Advertising or Rice Farming

I know too much. Seriously sometimes the knowledge of things that are cool and wonderous in the world living in a place where progress is spelt progressssssssssssssssssssssssssssssssssssssssssssssssssssssssssssssssssss............ is, quiet simply depressing.

Recent setbacks in my creative feild has led me more and more into the belief that maybe advertising is not the right line of work and rice farming is.

Let's break it down.

Advertising pays well, not Richard Branson well, but a decent job with a decent wage. You work long hours sometimes forgetting the difference between night and day, eat badly, sleep badly and spend more time of your life at work in an airconditioned, selaed room. You deal with alot of bull shit that drives you mad, stubborness at the workplace from a hundred people, good work gets pissed on and trumped by horrible below the belt creatives that are'nt worth putting a name too, your clients have no respect for you, especially if your creative, in fact though your paid to be a creative person you will never be more creative than the client, alot of the time client servicing can't understnd why you can't understand them when the reality is, no rational person with a thinking brain can understand them.
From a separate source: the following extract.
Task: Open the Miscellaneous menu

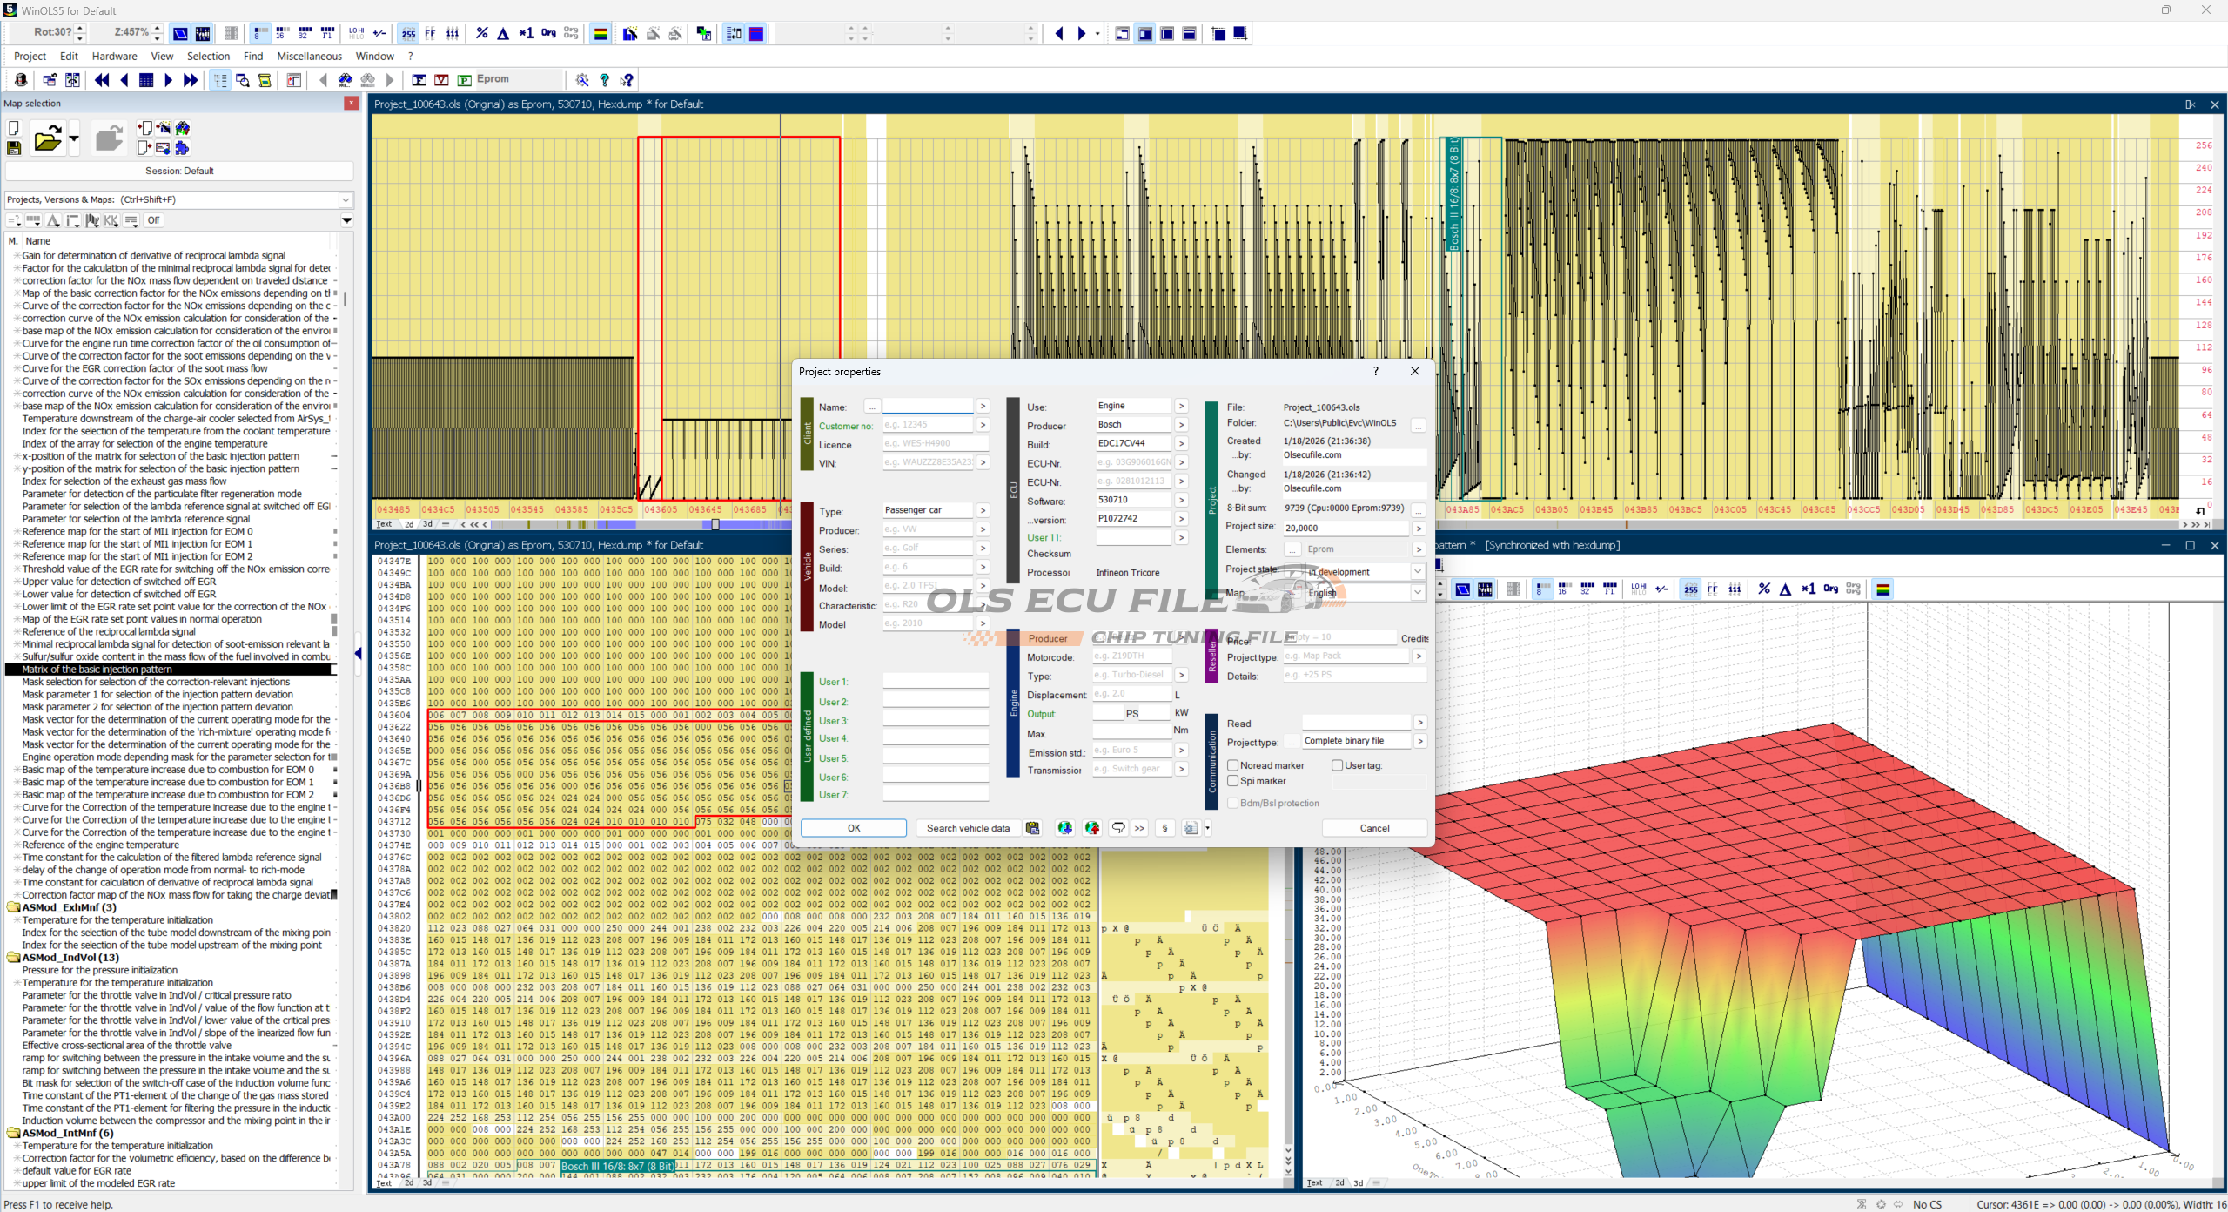Action: (x=309, y=56)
Advertising is not looking good.

Rice Farming doesn't pay that well and sometimes you have good harvest and bad harvests, more manual labour but work ends at 4.30pm except on harvest day, plenty of excercise and workout during the day outdoors means a healthy nights sleep, You deal with alot of bullshit but it's highly benificial to your crop, stubborness is dealt with beatings, good harvest means you've done well a bad harvest means blame the Gods your clients love you especially now with rice in short supply, your rice will be welcomed and will save Sri Lanka from famine and client servicing eats your rice so no one would ever say anything against you for fear of an overfertilized batch of rice.

Rice Farming looking promising.

*sigh* slaves to money we have become.

1 comment:

Anonymous said...

Just found your blog linking from another. Your comments on the GLF were very good.
I didn't really understand your comment about preventing sales of cigarettes to people under 18, but perhaps that was meant to be ironic. Also, I see absolutely no reason for a content warning on your blog. If you think the youth have to be protected from what you have written, you don't know many young people under the age of 18 today in Colombo. Or even outstation for that matter.
What you have to say is very tame by any historical measure. Rimbaud as a 13 year old makes you look like a pussycat and he succeeded in turning the literary world on its ear. I guess in the almost 150 years since he lived, we've really become very tame, or at least didn't learn much from him. At least those at the GLF didn't, maybe Gore Vidal alone excepted.